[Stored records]
————————
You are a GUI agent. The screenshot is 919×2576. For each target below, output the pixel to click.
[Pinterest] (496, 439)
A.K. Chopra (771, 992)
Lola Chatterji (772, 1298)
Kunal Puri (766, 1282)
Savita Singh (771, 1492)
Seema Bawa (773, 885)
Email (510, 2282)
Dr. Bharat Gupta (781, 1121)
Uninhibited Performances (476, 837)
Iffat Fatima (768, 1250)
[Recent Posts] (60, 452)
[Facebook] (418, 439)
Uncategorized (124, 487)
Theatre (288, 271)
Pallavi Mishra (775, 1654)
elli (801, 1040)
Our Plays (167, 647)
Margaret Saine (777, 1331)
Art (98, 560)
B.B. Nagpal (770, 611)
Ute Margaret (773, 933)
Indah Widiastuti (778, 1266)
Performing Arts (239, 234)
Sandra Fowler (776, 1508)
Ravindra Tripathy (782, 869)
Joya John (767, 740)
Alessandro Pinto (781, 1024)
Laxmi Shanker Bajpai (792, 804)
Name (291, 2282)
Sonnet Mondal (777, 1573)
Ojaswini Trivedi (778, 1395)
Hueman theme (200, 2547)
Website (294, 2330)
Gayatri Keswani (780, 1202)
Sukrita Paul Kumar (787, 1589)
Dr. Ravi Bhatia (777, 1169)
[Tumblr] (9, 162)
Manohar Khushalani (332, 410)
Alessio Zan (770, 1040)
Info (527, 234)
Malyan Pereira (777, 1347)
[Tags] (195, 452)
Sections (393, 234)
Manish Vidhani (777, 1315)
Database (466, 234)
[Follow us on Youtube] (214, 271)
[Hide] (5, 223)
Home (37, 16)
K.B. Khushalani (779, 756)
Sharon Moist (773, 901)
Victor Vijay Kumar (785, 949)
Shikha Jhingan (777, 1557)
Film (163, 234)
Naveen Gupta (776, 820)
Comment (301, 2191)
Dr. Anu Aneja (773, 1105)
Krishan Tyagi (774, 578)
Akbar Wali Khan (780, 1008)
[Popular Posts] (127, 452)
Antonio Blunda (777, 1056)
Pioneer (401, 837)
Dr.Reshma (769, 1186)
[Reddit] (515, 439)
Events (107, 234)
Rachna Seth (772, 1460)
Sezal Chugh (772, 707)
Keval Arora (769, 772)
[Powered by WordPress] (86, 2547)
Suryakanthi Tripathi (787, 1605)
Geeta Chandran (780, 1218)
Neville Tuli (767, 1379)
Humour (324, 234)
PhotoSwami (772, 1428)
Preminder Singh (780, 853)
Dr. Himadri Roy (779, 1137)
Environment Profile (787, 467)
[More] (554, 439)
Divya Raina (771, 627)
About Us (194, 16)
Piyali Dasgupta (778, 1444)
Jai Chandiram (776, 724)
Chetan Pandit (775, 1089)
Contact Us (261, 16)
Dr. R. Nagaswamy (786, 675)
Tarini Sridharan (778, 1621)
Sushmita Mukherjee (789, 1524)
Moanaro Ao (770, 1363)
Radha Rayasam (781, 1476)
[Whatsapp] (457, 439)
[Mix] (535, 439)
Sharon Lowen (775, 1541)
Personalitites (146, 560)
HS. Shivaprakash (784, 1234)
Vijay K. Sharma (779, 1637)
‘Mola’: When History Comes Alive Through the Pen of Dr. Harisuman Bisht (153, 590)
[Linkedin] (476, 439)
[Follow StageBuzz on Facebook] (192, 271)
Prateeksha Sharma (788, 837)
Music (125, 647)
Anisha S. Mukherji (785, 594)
————————
Problem statement: Above are the records. Copy the lines beginning at the one that has "K.B. Khushalani (779, 756)" and ending with the one that has "Music (125, 647)", unchanged.

Written solution:
K.B. Khushalani (779, 756)
Sharon Moist (773, 901)
Victor Vijay Kumar (785, 949)
Shikha Jhingan (777, 1557)
Film (163, 234)
Naveen Gupta (776, 820)
Comment (301, 2191)
Dr. Anu Aneja (773, 1105)
Krishan Tyagi (774, 578)
Akbar Wali Khan (780, 1008)
[Popular Posts] (127, 452)
Antonio Blunda (777, 1056)
Pioneer (401, 837)
Dr.Reshma (769, 1186)
[Reddit] (515, 439)
Events (107, 234)
Rachna Seth (772, 1460)
Sezal Chugh (772, 707)
Keval Arora (769, 772)
[Powered by WordPress] (86, 2547)
Suryakanthi Tripathi (787, 1605)
Geeta Chandran (780, 1218)
Neville Tuli (767, 1379)
Humour (324, 234)
PhotoSwami (772, 1428)
Preminder Singh (780, 853)
Dr. Himadri Roy (779, 1137)
Environment Profile (787, 467)
[More] (554, 439)
Divya Raina (771, 627)
About Us (194, 16)
Piyali Dasgupta (778, 1444)
Jai Chandiram (776, 724)
Chetan Pandit (775, 1089)
Contact Us (261, 16)
Dr. R. Nagaswamy (786, 675)
Tarini Sridharan (778, 1621)
Sushmita Mukherjee (789, 1524)
Moanaro Ao (770, 1363)
Radha Rayasam (781, 1476)
[Whatsapp] (457, 439)
[Mix] (535, 439)
Sharon Lowen (775, 1541)
Personalitites (146, 560)
HS. Shivaprakash (784, 1234)
Vijay K. Sharma (779, 1637)
‘Mola’: When History Comes Alive Through the Pen of Dr. Harisuman Bisht (153, 590)
[Linkedin] (476, 439)
[Follow StageBuzz on Facebook] (192, 271)
Prateeksha Sharma (788, 837)
Music (125, 647)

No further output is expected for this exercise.